Sunday, April 3, 2011

Negative to positive

   Do you ever have a bad day,week, or experience and then you see someone who has it way worse than you do? It tends to make you feel better or somehow thankful for what you do have. Well, I'm finding more and more that I'm the person that makes others say "Damn... I guess my life isn't that bad." They say there is ALWAYS someone who has it worse than you do. That may be true, but I have yet to come across it. It is definitely a possibility that someone does have it worse than me, but somehow I do not think it is a probability... That is somewhat sad yet empowering at the same time. It's obvious why it would be sad, but the reason I feel it is empowering is because even though my life is more than a little hard- I am still making it work. I still have laughter and happiness in my life, and when I see people falling apart for much less, it lets me know I do have a sense of power and gives me the feeling of being able to conquer anything.
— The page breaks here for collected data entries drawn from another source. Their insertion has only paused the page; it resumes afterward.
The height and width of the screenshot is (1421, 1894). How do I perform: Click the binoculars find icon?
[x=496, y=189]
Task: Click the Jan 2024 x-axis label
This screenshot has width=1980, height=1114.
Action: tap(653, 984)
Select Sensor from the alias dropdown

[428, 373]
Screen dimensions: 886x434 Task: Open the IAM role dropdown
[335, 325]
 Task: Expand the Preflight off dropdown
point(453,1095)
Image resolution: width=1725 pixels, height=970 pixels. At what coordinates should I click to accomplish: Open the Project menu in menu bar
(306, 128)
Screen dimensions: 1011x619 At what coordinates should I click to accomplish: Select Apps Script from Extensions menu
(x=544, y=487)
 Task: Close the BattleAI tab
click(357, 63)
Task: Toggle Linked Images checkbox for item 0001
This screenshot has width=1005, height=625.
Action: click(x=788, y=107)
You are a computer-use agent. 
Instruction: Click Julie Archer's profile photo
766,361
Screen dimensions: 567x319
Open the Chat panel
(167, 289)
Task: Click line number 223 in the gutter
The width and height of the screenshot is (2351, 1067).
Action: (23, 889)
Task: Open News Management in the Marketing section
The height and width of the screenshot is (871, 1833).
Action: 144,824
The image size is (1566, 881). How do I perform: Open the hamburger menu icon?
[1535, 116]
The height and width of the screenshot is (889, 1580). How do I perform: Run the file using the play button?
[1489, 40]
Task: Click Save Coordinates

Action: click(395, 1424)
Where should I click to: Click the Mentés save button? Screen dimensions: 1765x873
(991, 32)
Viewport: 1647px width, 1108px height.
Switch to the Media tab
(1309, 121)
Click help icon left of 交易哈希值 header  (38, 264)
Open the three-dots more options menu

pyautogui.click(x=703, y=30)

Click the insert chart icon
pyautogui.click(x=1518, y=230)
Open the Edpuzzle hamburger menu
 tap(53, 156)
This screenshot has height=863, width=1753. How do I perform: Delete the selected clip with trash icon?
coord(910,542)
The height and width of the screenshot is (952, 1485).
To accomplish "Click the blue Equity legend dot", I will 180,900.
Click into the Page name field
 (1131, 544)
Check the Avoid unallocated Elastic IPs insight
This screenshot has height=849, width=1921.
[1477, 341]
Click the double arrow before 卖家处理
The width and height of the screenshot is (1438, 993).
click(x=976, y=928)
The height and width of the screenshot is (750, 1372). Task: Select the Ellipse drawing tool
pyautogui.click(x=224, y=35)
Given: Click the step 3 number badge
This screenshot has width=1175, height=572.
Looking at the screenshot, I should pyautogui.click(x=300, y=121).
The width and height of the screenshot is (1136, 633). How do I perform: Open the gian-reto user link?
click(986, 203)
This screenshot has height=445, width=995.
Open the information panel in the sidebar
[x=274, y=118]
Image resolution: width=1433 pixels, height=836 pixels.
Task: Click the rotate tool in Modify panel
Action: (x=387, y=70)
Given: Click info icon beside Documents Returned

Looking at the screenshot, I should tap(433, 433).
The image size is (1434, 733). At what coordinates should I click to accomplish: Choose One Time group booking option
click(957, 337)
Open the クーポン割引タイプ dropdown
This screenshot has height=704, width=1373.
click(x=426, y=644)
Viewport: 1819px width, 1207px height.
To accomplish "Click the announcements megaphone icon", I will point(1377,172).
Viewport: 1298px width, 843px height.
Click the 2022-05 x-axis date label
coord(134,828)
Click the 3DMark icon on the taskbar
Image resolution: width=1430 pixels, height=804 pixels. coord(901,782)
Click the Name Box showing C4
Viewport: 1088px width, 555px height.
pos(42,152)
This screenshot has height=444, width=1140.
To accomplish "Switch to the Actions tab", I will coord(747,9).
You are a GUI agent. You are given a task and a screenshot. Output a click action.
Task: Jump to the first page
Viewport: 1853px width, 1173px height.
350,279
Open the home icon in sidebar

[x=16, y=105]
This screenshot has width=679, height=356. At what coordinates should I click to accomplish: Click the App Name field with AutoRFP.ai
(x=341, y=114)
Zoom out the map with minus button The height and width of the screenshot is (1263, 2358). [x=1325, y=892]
Not that what other people go through is not real, raw emotion as well, I just am merely using the whole "Someone has it worse than you" but in reverse. It may sound like a weird concept, but it somehow gives me strength to know that even though I may have it worse, I continue to pull myself together and live- when others can not for a lot less.
    I always try to turn what may first seem like a negative into a positive. Of course, some negatives are much harder to turn then others. I'm still working on trying to turn cancer itself into a positive...so i'll let you know if I find out how. I would not hold my breath on that one though. In any case, I do the best that I can, and especially lately I feel like I've been getting better at it. Which is ironic because the negatives have been seriously coming hard lately- but practice makes perfect:) Quite frankly, I get so emotionally exhausted sometimes, I just have no more room in my mind for anything bad. Which leaves me no choice but to be positive.
   People have said to me "God doesn't ever give you more than you can handle." Now first of all, I would NEVER recommend saying this to a cancer patient...or anyone else for that matter. It is a bullshit saying. I handle what I have to because I do not have a choice in the matter. What is the alternative to not handeling it? Dying? If this saying were really true there would be no such thing as suicide. Just saying...because somebody has to. Luckily though, I have been able to handle my situation, but there are many others who have lost their lives to cancer- and I can tell you there is no fairness or reason to it at all. All any of us can do, whether a cancer patient or not, is to make the effort to push through crappy times and find laughter, and happiness but most of all inner peace. Life can be a merry chaos around you, but as long as you find your center and your peace, you have the power to come through to the other side. Negative to a positive:)

1 comment:

  1. Ugh... Isn't that expression just horrible?

    This entry is so raw, blunt and funny, yet so true. I think this would be a great model for a brutally honest self-help book actually! Your writing is so great!